## Fragmento:
Los sucesos municipales de este verano, vísperas del veinticinco aniversario de la Constitución, podían haber servido para una meditación sobre lo que algunos llaman la "calidad de nuestra democracia" y que no se refiere sino a la pervivencia o no entre nosotros de una cultura auténticamente democrática, o sea, ese elenco de costumbres que son necesarias para que la cosa funcione. La falta de tradición a este respecto, y la obsesión de que sólo las leyes bastan para garantizar su ejercicio, sinnecesidad de que esas leyes se sustenten sobre un consenso social amplio, compuesto por valores muy distintos que algunos definen vagamente como las virtudes cívicas, terminarán por provocar una lejanía creciente entre el cuerpo electoral y sus representantes, si no lo han hecho ya. Se ha escrito mucho sobre el desprestigio y el daño que los sucesos de la Asamblea madrileña han generado a la clase política, pero se ha dicho muy poco sobre las soluciones de fondo que existen para evitar que se repitan situaciones similares. Y cuando alguna se sugirió, parecía peor el remedio que la enfermedad. Reconozco que me escandalizaron las propuestas, avaladas por algunos estudiosos de la ciencia política, en el sentido de que en un sistema electoral como el nuestro el escaño debía pertenecer al partido, y no al diputado. El fortalecimiento de las cúpulas partidarias, en un ambiente que prima la autoridad suprema de los líderes frente a la democracia interna de las organizaciones, sólo lograría distanciar aún más y más a los ciudadanos de sus elegidos. Resolver las cuestiones concretas mediante pactos contra el transfuguismo, funcionen o no, tampoco ayudará a dirimir la cuestión de fondo, consistente en por qué los electores tienen que votar a concejales y diputados de los que no saben ni su nombre, pero que han de acabar representándoles en las instituciones y administrando el dinero de sus impuestos.

## Qué hacer:
A) En el fragmento sobre la cultura democrática, ¿a quién debía pertenecer el escaño según las propuestas que escandalizaron a quien escribe?
B) Prolonga el fragmento sobre la cultura democrática y la representación política a partir de su última oración.
Los datos no tienen ningún papel en esta parte.

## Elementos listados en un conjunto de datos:
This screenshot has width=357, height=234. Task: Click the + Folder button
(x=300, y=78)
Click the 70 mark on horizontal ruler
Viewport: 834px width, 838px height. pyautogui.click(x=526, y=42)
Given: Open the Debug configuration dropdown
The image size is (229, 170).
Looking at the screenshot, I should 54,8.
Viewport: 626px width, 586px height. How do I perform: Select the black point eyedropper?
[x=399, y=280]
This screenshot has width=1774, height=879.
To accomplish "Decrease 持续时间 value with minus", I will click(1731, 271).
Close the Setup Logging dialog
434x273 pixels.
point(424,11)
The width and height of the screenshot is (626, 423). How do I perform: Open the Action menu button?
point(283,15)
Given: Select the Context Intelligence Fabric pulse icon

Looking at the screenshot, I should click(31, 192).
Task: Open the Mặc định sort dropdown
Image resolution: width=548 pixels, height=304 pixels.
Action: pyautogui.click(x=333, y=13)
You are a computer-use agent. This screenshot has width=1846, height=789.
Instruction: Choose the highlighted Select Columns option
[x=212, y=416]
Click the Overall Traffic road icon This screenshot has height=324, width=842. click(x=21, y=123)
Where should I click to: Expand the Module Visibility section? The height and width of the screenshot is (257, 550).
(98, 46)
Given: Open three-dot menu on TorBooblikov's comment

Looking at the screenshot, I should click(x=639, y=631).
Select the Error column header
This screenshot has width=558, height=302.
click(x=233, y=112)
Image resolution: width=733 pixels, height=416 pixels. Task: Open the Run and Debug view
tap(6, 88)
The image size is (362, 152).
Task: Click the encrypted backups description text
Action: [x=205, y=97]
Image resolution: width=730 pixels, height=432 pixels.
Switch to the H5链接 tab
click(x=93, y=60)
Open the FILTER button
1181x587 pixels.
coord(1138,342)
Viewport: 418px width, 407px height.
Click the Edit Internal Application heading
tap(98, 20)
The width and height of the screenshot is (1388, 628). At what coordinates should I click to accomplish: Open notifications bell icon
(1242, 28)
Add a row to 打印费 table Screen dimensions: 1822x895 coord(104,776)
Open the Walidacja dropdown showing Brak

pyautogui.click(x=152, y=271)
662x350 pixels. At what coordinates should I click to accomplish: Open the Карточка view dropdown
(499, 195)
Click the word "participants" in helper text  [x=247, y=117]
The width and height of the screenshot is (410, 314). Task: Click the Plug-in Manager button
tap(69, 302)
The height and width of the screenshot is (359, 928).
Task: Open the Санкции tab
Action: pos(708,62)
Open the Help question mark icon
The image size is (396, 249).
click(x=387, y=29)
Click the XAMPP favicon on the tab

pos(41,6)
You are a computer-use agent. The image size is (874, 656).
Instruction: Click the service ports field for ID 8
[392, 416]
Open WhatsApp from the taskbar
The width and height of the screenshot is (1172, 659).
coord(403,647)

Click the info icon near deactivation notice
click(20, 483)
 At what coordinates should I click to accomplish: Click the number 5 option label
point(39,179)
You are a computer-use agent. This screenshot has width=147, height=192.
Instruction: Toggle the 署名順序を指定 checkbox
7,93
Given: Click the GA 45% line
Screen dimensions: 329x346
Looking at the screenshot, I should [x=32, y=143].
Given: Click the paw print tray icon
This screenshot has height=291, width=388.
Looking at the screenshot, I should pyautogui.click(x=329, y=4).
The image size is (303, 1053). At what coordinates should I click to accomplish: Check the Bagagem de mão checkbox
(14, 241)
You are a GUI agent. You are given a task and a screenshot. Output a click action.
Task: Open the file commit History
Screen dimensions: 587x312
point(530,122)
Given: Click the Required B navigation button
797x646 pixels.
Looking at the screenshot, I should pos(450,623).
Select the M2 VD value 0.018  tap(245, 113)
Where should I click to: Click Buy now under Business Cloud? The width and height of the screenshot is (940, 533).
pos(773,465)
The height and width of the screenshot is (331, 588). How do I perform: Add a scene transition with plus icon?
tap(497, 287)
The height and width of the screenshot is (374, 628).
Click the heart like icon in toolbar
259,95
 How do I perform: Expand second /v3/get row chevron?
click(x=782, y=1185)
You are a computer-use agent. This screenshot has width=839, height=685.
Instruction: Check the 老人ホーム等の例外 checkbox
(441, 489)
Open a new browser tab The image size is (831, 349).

## Resultados en orden:
A) Al partido, y no al diputado.

B)
Éstos son, me parece a mí, los dos asuntos fundamentales que subyacen en los acontecimientos políticos del verano: qué hacemos para financiar a las comunidades locales sin que los alcaldes se vean presas de un sistema básicamente corrupto, como el que ahora existe, y hasta qué punto los dirigentes políticos están dispuestos a abrir un diálogo serio para reformar el método de representación electoral. Naturalmente, un cambio de ese género acabaría con algunas fortunas rápidas y desalojaría del poder a un puñado de paniaguados sin más méritos que la obediencia a su partido y el cabezazo ante el que manda. Pero serviría para que los jóvenes que no conocieron la dictadura, y no comprenden bien la pasión por el voto que padecemos los españoles de más de cincuenta años, se vieran menos empujados a la abstención de lo que son ahora, en un remedo indeseable de esa frase surrealista con que la diputada felona rubricó sus declaraciones ante los representantes del pueblo: "No a todo".